None of the keys specified here are mandatory, but common sense dictates that the ones shown in the example are the minimum required ones for an experiment.

Defining the Experiment

The experiment, following the scheme developed for devices, sensors and actuators, is layed out in a YAML file. When writing it, the user has to keep in mind what are the parameters that need to be used, the kind of measurements that have to be achieved, etc. At this stage it is only a matter of thinking, the real logic and communication with devices will come later.

For example, if we want to scan the wavelength of a laser, we would write something like this:

init:
  devices: 'config/devices.yml'
  sensors: 'config/sensors.yml'
  actuators: 'config/actuators.yml'

scan:
  laser:
    name: Santec Laser
    params:
      start_wavelength: 1491 nm
      stop_wavelength:  1510 nm
      wavelength_speed:  10 nm/s
      interval_trigger: 0.01 nm
      sweep_mode: ContOne
      wavelength_sweeps: 1
  detectors:
    NI-DAQ:
      - Photodiode Test
      - Photodiode 2

finish:
  laser:
    shutter: False

You see that by laying down the experiment like this, it is easier to decie what we should do ‘under the hood’. Of course, this example was already iterated; normally, you would write down fewer parameters, and while developing the code, you’ll realized you forgot to declare an important variable, then you go back and you added, etc.

Block by block:

init:
  devices: 'config/devices.yml'
  sensors: 'config/sensors.yml'
  actuators: 'config/actuators.yml'

Of course the first step is to established where the config files are. Having it explicitly stated enables the user to keep several config files for different experiments, but with the same underlying logic. May not be initially apparent why at the beginning, but it becomes clearer with time.

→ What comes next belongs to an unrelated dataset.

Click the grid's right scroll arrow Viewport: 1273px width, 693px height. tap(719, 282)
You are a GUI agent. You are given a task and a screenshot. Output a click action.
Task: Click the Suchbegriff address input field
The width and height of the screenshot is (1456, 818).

The second block is where we actually define what scan we want to do:

scan:
  laser:
    name: Santec Laser
    params:
      start_wavelength: 1491 nm
      stop_wavelength:  1510 nm
      wavelength_speed:  10 nm/s
      interval_trigger: 0.01 nm
      sweep_mode: ContOne
      wavelength_sweeps: 1
  detectors:
    NI-DAQ:
      - Photodiode Test
      - Photodiode 2

The first key, laser establishes what device we are going to scan. The name here, as you may have guessed, is the name we gave to the device when we defined it in devices.yml. The block of parmas sets all the parameters we need to make a scan, i.e., the starting wavelength, the stop wavelength, etc. At this moment I won’t enter into the details of the chosen names, but they are closely related to properties in the driver of the laser.

Finally, the detectors block determines what detectors are going to be monitored while the laser is scanning. They are nested according to the device to which they are plugged to.

There are few things worth noting before moving forward. First, there is no need of any more information for performing a scan. However you see also that we are not establishing any logic to the measurement, meaning, for example, when and how we trigger it.

Experimentor is thought in such a way that the logic should be hardcoded into the Python code. However, if it is important to have the flexibility of altering a trigger behavior, etc. one could add an extra parameter in the scan block that later will be interpreted by the Python code.

Finally, we have to do something when the experiment finishes, in our case we only want to close the shutter:

finish:
  laser:
    shutter: False

The overall structure of the yaml file may look a bit more involved than needed by simple experiments; for example we explicitly state which laser we use, while we could have hard coded this (there is only one laser plugged into the experiment). However keeping a more flexible approach enables users to re utilize code more easily. Scanning a laser today may be scanning a stepper motor tomorrow.